At this time, there is no commercial offering for hardware/ASIC WireGuard implementations. The standard WireGuard implementation cannot reach 10G.

The fastest I am aware of is VPP (open-source) & Intel QAT [1], which while it is achieves impressive numbers for large packets (70Gbps @ 512 / 200Gbps @ 1420 on a $20k+ MSRP server), is still not comparable with commercial IPsec offerings [2][3][4] that can achieve 800Gbps+ on a single gateway (and come with the added benefit of relying on a commercial product with support).
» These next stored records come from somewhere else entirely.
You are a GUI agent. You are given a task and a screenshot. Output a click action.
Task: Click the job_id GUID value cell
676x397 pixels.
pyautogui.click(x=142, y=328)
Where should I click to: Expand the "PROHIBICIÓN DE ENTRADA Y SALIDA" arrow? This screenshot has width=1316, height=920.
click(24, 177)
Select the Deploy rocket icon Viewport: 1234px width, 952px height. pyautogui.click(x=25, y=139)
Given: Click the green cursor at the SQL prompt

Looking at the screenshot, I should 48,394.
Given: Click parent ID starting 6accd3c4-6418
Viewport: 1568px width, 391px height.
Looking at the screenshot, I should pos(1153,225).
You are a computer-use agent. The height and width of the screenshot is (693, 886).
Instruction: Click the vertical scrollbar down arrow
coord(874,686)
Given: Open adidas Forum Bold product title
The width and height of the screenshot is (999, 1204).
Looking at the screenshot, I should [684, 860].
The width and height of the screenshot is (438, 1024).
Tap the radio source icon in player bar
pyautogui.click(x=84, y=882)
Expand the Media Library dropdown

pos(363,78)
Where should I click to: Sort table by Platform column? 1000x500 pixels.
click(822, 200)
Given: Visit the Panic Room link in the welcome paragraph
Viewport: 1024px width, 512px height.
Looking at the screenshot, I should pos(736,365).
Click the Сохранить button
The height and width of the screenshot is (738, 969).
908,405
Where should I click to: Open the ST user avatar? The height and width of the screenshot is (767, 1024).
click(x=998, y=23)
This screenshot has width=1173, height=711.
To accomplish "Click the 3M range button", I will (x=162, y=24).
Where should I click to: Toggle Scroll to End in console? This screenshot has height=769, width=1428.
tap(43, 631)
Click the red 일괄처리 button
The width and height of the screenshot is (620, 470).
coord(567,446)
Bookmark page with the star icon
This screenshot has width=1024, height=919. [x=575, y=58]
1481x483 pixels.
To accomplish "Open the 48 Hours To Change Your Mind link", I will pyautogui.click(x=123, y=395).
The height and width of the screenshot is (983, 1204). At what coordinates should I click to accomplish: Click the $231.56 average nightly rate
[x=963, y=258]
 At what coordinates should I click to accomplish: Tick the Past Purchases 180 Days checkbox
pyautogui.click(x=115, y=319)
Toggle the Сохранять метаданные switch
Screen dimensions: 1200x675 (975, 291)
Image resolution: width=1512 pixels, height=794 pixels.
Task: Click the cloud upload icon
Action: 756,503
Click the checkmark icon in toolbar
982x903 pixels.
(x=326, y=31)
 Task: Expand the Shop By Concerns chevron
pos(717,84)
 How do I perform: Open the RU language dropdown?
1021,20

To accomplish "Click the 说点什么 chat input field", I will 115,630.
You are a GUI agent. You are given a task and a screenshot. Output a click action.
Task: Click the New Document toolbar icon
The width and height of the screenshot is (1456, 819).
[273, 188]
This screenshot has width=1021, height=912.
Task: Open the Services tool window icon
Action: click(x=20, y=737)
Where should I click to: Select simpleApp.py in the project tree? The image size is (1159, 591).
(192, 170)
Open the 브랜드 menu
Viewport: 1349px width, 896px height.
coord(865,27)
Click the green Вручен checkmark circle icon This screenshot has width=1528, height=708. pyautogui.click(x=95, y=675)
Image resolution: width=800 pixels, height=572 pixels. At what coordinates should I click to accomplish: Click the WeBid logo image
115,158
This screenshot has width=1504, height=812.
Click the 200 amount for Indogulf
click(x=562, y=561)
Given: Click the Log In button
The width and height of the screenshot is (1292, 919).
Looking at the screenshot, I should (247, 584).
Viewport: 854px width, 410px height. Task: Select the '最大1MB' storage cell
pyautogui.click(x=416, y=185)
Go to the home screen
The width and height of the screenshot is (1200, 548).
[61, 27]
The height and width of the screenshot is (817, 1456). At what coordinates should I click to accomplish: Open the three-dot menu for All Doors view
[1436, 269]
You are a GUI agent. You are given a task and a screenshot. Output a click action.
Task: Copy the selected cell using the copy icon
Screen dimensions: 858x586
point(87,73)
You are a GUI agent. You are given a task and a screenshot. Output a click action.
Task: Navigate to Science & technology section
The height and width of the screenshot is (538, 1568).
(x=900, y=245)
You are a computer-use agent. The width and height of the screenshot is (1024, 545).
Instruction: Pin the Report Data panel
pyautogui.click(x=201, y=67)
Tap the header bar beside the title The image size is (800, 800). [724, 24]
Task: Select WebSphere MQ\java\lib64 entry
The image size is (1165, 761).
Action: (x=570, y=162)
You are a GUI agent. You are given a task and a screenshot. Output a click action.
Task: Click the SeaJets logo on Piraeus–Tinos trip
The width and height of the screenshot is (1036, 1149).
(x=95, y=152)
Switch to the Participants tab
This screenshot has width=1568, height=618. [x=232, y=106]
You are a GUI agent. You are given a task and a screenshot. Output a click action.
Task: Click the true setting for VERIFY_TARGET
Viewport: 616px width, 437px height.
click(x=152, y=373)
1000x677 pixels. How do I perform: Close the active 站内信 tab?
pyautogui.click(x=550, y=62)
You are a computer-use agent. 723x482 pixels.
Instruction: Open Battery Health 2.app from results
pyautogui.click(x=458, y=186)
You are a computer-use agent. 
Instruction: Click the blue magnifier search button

[1] https://builders.intel.com/docs/networkbuilders/intel-qat-ac...

[2] https://www.juniper.net/content/dam/www/assets/datasheets/us...

[3] https://www.paloaltonetworks.com/apps/pan/public/downloadRes...

[4] https://www.fortinet.com/content/dam/fortinet/assets/data-sh...

mlhpdx|1 month ago

This lack of ASIC is interesting to me. If it existed, that would very much change the game. And, given the simplicity of WG encryption it would be a comparatively small design (lower cost?)

hdgvhicv|1 month ago

If you have an edge device which implements hardware IPsec at 10g+ but pushes WireGuard to software on an underpowered cpu then sure.

rebewhd|1 month ago

While that's true, I'm not sure it's because of something inherent in IPsec vs WireGuard. It's more likely due to the fact that hardware accelerators have been designed to offload encryption routines that IPsec uses.

One wonders what WG perf would look like if it could leverage the same hardware offload.